Source |
********
Have you ever listened to Brilliant Classics's version?

They are very broad. They take many different experienced performers from all over Europe and it always makes for a good compilation.

I don't have the Chopin Edition, but I have both Bach and Mozart and I hope to get Chopin pretty soon. His works aren't voluminous (at least compared to Mozart, Bach, Mendelssohn, etc.)


----------



## chopindeed

i love all his work, especially his waltz...
i really crazy about them


----------



## Air

Ballade no. 1 and Piano concerto no. 1


----------



## Isola

Harvey said:


> What is/are your favorite Chopin work(s)?
> 
> I like his fourth Ballade most. Just perfect.


Same here! Followed by his scherzi, mazurkas, and of course the concerti.


----------



## jhar26

Andante Spianato et Grande Polonaise and the Second Sonata . Of the concertos I especially like the slow movements.


----------



## Isola

I also like the 2nd Sonata very much (and the 3rd too) especially the Funeral March.


----------



## MatsumaruDX

I liked almost all Chopin work, expecially Fantaisie Op. 49, Piano Concerto no. 1, Ballade No. 1, Piano sonata No. 2 mvt. 1 and 3 and Fantasy Impromptu


----------



## Rex

I like everything except Mazurkas. My favoutrite are Eutdes Op.25 no.12,11,9,6,2 Op.10 no.12,11,9,3 , 
Valses and Fantasie Impromptu which I know how to play entire.


----------



## trazom

Ballades, Scherzos, and two great stand alone pieces he composed: polonaise fantasie, and the barcarolle.


----------



## TWhite

Though I'm not a real Chopin fanatic, I that the c#minor Scherzo and the f#minor Polonaise are incredibly well concieved and written. They're absolute masterpieces of piano music IMO.

Tom


----------



## MJTTOMB

Hands down the third and fourth ballades. The third is such a noble polish dance and the fourth is one of the most lyrical pieces in the repertoire, it's hard not to love them, in my opinion.


----------



## Rasa

2nd Scherzo.

Have to play it this year.


----------



## Yoshi

^ Good one

My favourite at the moment is Polonaise in A-flat major, op.53.


----------



## Aramis

"At the moment" my fave is Piano Trio since it's one of his few pieces that doesn't sound hackneyed after 2010 Chopin Year + it's marvelous chamber piece anyway.


----------



## Ravellian

Oh that's too hard.. I have to at least do a list of my top ten favorite pieces.

1. Piano Sonata No. 2 in Bb minor
2. Ballade No. 1 in G minor
3. Preludes, Op. 28
4. Piano Concerto No. 1 in E minor
5. Nocturne Op. 15/2 in F# major
6. Mazurka Op. 34/4 in C# minor
7. Scherzo No. 1 in Bb minor
8. Piano Sonata No. 3 in B minor
9. Etude Op. 25, No. 11 in A minor
10. Andante spianato in G major


----------



## ricardo_jvc6

1º Étude Nº 12 Opus 25 " The Ocean"
2º Polonaise in A- Flat Major. 
3º Triste Waltz Opus Nº 69
4º Polonaise in A Major "Military"
5º Étude Nº 11 Opus 25 " Winter Wind"
********
Goal |
Answer these questions from the forum thread on Chopin:
1. Which two Brilliant Classics editions does the first post say its writer owns?
2. Which of Chopin's works does Rex exclude when saying he likes everything?
3. What piece is tenth on Ravellian's list?
The lines that come after the forum thread on Chopin are separate material.

Data |
********
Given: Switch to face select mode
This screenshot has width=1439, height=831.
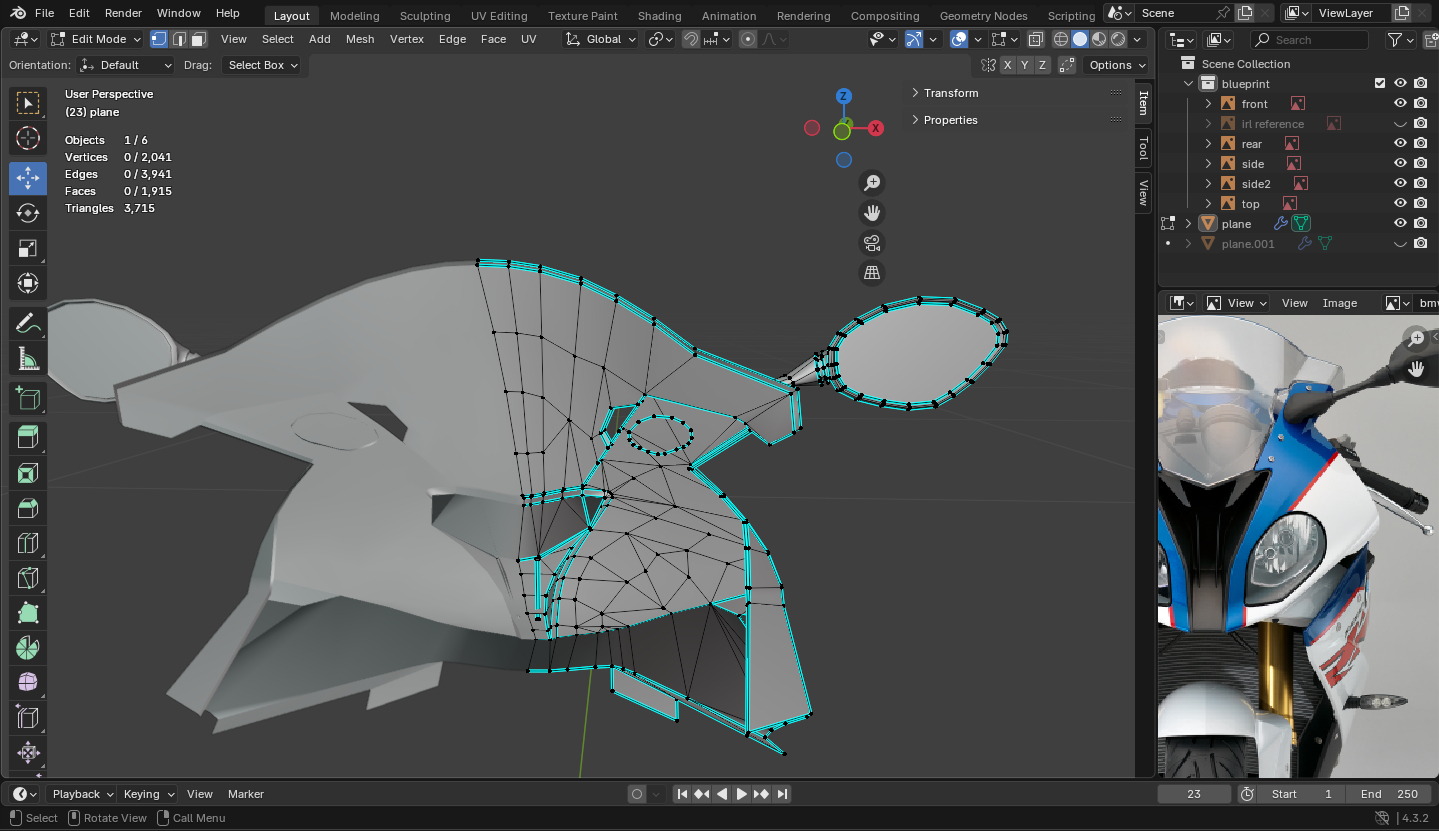Looking at the screenshot, I should pyautogui.click(x=199, y=39).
********
Complete output |
1. Bach and Mozart.
2. The Mazurkas.
3. Andante spianato in G major.